Keep Staff Consistently Connected
While remote hiring provides access to a wider and deeper pool of talent—a positive not lost on Cooper—the exclusively virtual environment can make it harder for people to form connections to their colleagues and leaders.
“Companies need to be concerned about connection because it directly impacts engagement, performance, retention, and culture,” Cooper said. “As a result, the creation of employee experience and engagement roles will rapidly grow in popularity, even among companies that have so far been resistant to the idea.”
Jobber created what it calls an “Employee Experience team” early on in the pandemic to drive connection and engagement amongst staff.
“The team coordinates events, activities, and engagement initiatives that further build upon Jobber’s unique and distinct culture,” Cooper explained. Event examples include a monthly Lunch & Learn session, as well as wellness sessions, which “are so popular that we highlight it monthly through our Wise & Well Series,” Cooper says. There are also quarterly events focused on networking and fun.
And because Jobber recognizes that leaders must be role models of workplace culture, Cooper says the company created a “Connectivity Playbook” for managers to reference when looking to encourage connection between their team members.
Offer Dynamic Opportunity
Whether remote, hybrid, or all-office, every worker is benefited by motivation as they advance through their career. Jobber aims to avoid the hamster-wheel effect of soul-sucking corporate ladders.
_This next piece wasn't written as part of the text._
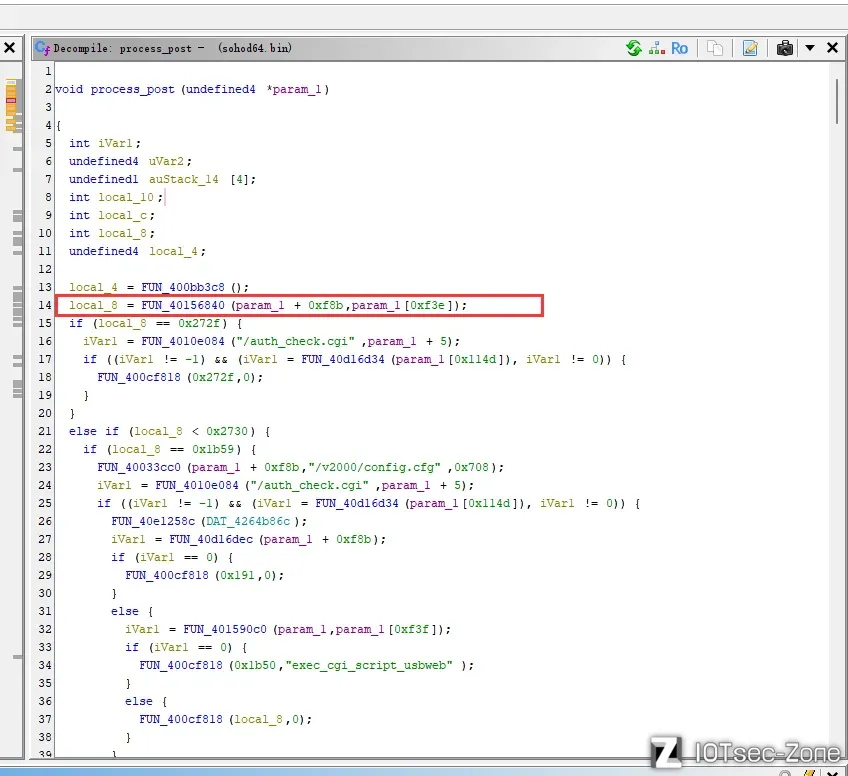848x776 pixels.
Task: Expand the Decompile panel dropdown arrow menu
Action: 810,48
Instead, Cooper says the company constructs a corporate “jungle gym” of potential career trajectories for employees.
Cooper combined Learning, Development, and Coaching disciplines into one team with a single, important function: “Provide a dynamic framework that helps guide employees throughout their careers at Jobber including career paths for all departments, coaching, and growth-focused development plans.”
Cooper says the jungle gym metaphor “highlights the diverse growth opportunities available for all employees—whether that’s taking on more responsibility, shifting into an entirely different role, or simply focusing on doing the best job possible in a current position.”
Since October 2020, 154 employees have made career changes at Jobber, thanks to the company’s flexible career development structure.
“[We] are committed to growing the skill sets of every single employee while they’re with the company,” Cooper affirmed.
Invest in People
Overall, Jobber provides us with a great example of how hiring of people and cultivating of culture is done right, even in the face of chaos, adversity, and abrupt change.
“At Jobber, we recognize the importance of investing in employees,” Cooper told Techtalent.ca.
And that is always a great place to start.